- _Assignment_:
Which lines of the records contain "Facebook"? Collect every one of them.

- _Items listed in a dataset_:
--- START ---

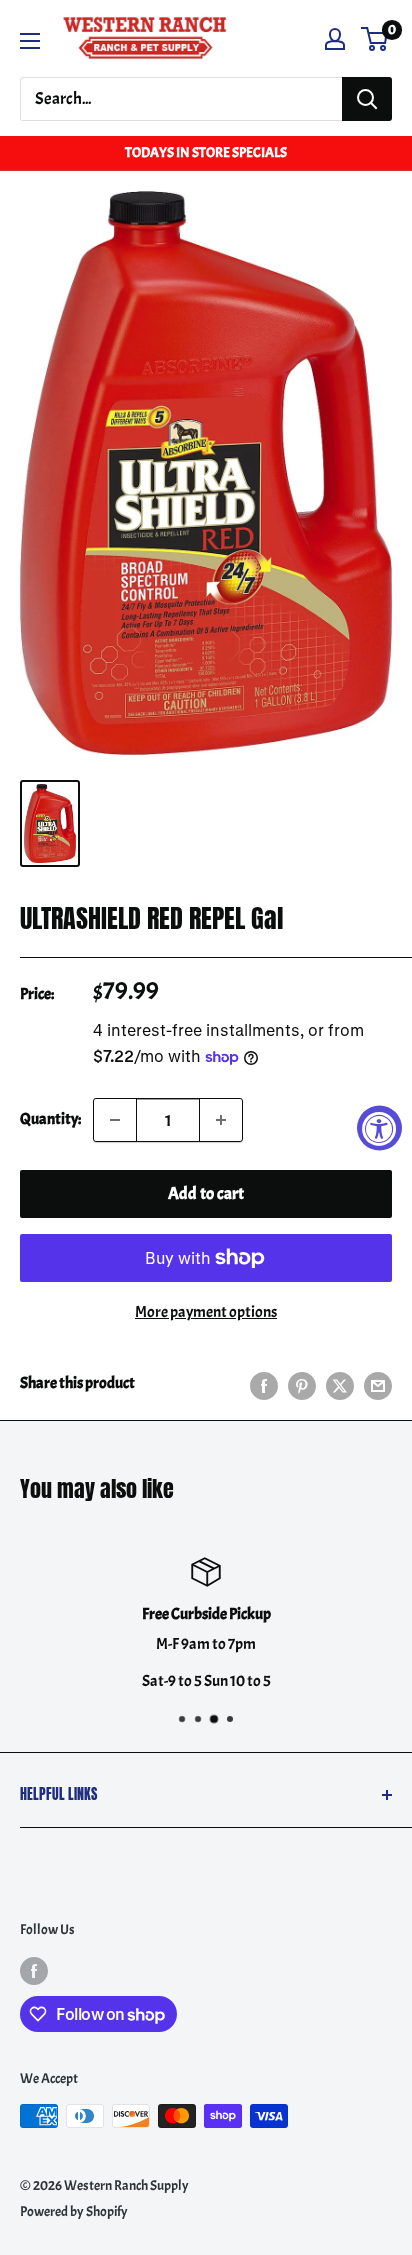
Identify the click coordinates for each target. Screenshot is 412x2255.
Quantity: (50, 1119)
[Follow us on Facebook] (34, 1970)
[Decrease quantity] (115, 1120)
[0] (375, 39)
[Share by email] (378, 1384)
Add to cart (206, 1193)
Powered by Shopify (74, 2211)
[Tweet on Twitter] (340, 1384)
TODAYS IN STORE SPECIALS (206, 152)
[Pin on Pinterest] (302, 1384)
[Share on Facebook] (264, 1384)
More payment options (206, 1312)
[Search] (367, 99)
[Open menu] (30, 41)
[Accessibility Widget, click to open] (379, 1127)
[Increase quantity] (221, 1120)
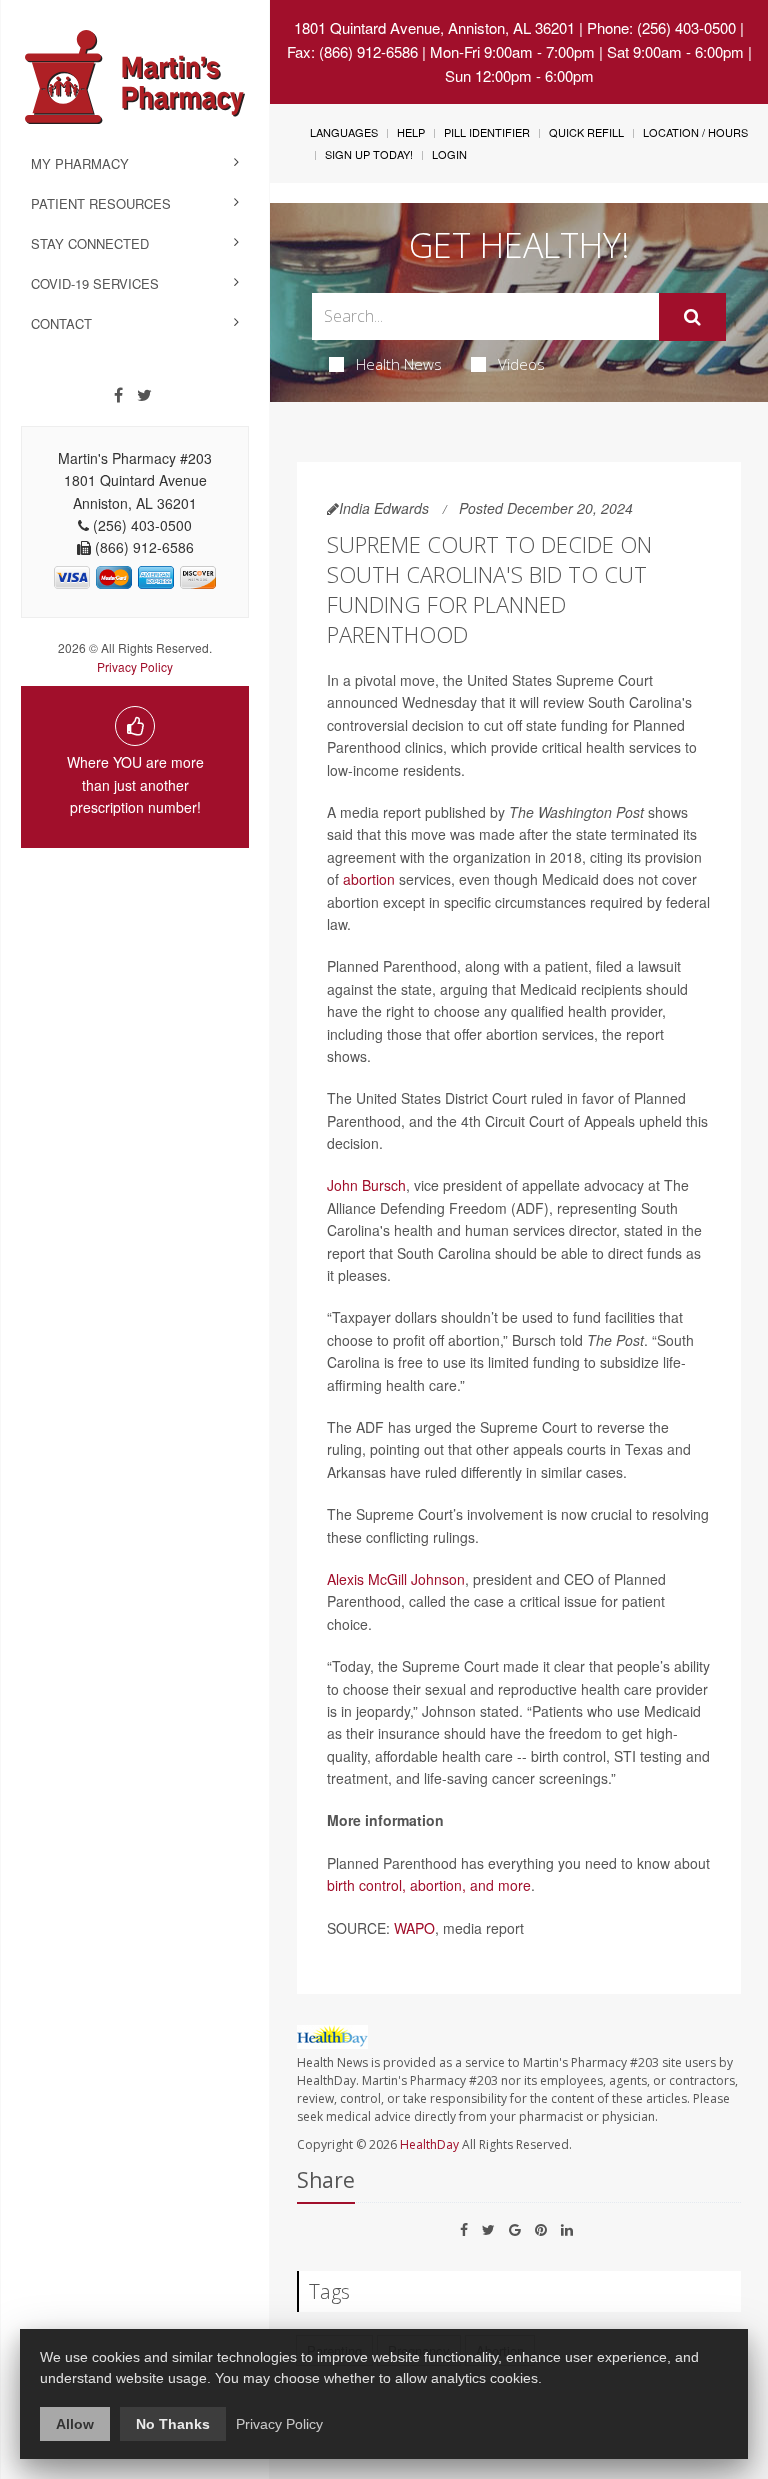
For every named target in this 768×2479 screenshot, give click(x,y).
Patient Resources (101, 203)
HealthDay (429, 2144)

--- END ---

- _Output of the exercise_:
[Follow us on Facebook] (34, 1970)
[Share on Facebook] (264, 1384)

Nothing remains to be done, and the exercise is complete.